---- SOURCE RECORDS

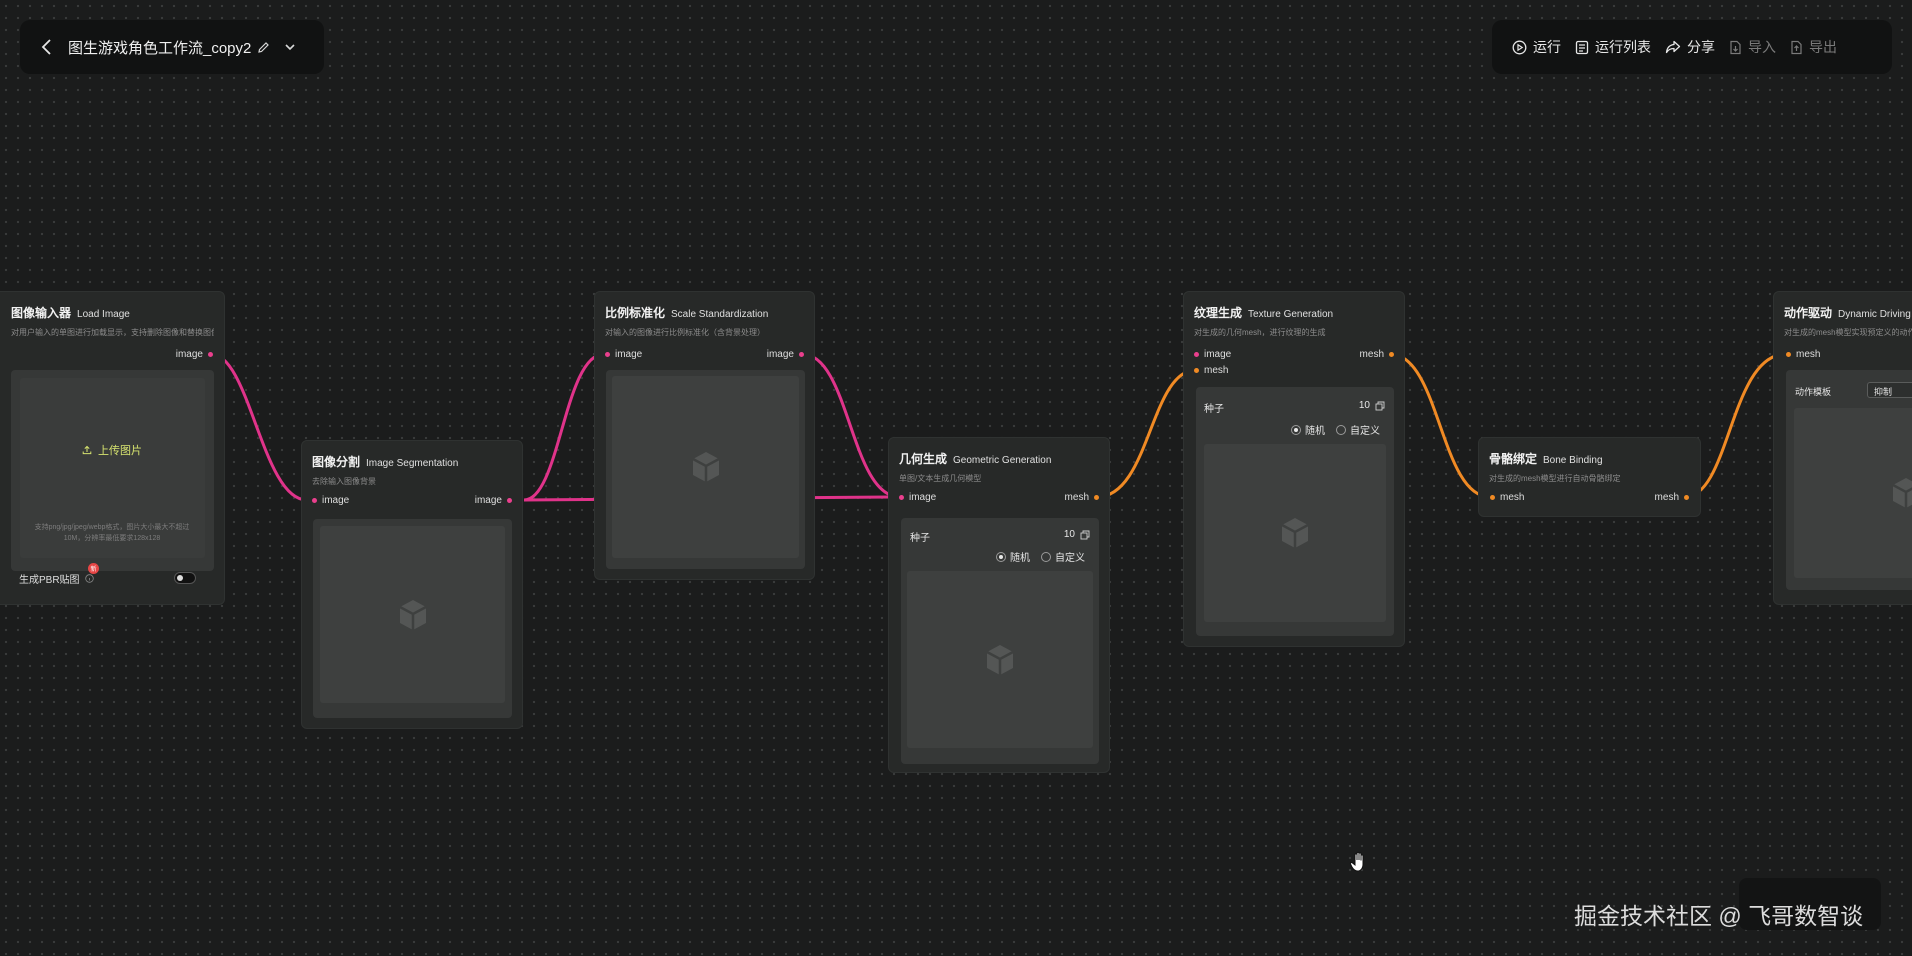  What do you see at coordinates (1623, 47) in the screenshot?
I see `run-list-label: 运行列表` at bounding box center [1623, 47].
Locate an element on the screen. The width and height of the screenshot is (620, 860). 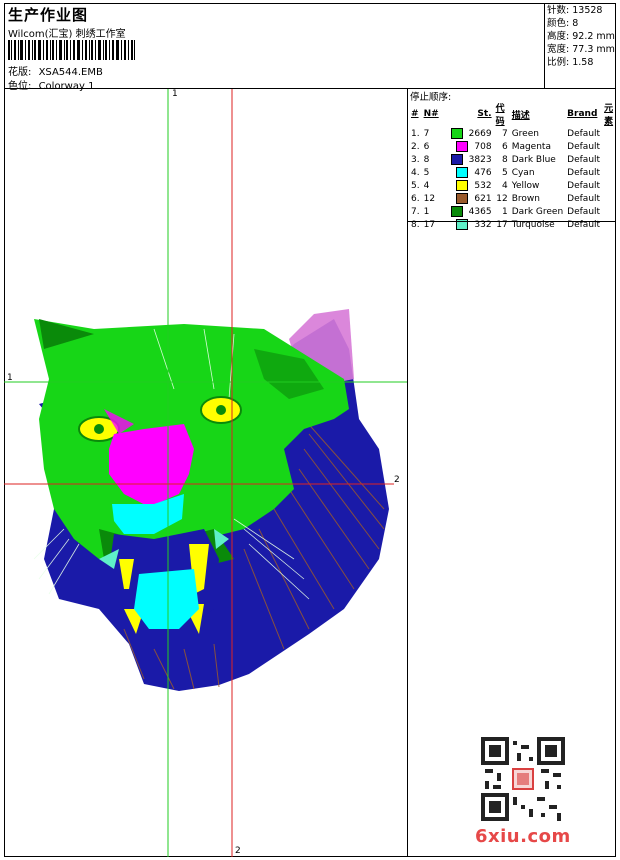
software-subtitle: Wilcom(汇宝) 刺绣工作室 is located at coordinates (67, 34).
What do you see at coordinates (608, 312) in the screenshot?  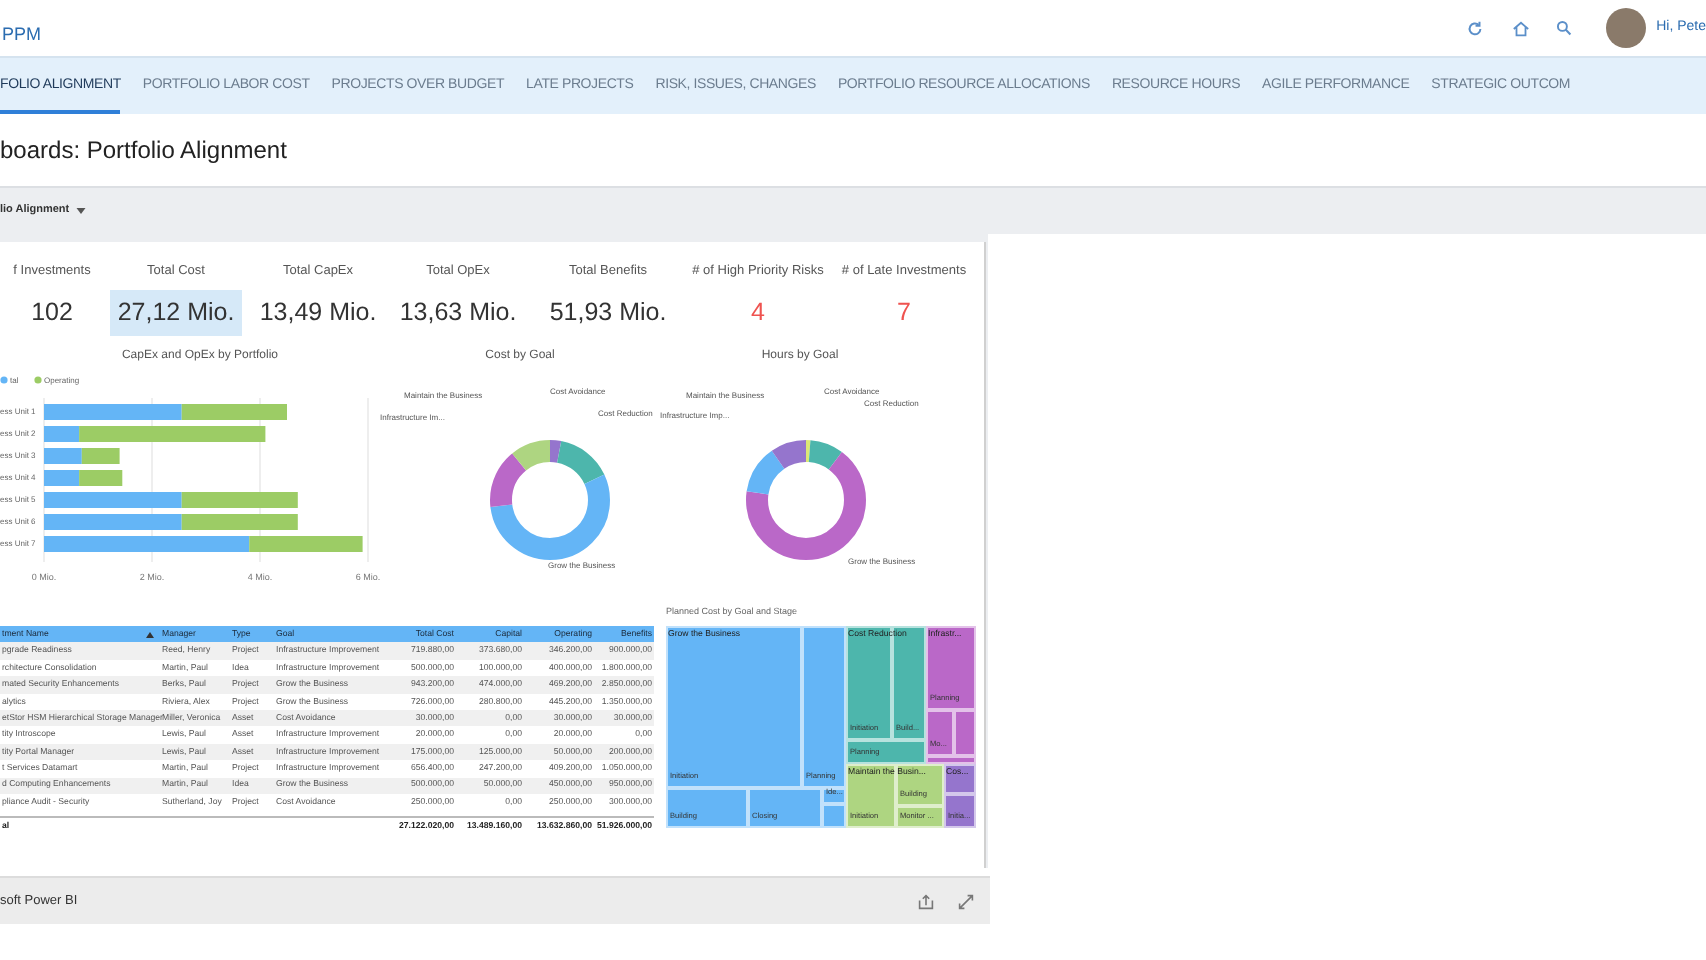 I see `kpi-value: 51,93 Mio.` at bounding box center [608, 312].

--------

- [YOUR OBJECTIVE]: Print the stretch of rows from the very start through the line that contains "software-subtitle: Wilcom(汇宝) 刺绣工作室", copying it word for word but leaving the pictures out.

- [COMPLETED TASK]:
  What do you see at coordinates (1623, 47) in the screenshot?
I see `run-list-label: 运行列表` at bounding box center [1623, 47].
Locate an element on the screen. The width and height of the screenshot is (620, 860). 
software-subtitle: Wilcom(汇宝) 刺绣工作室 is located at coordinates (67, 34).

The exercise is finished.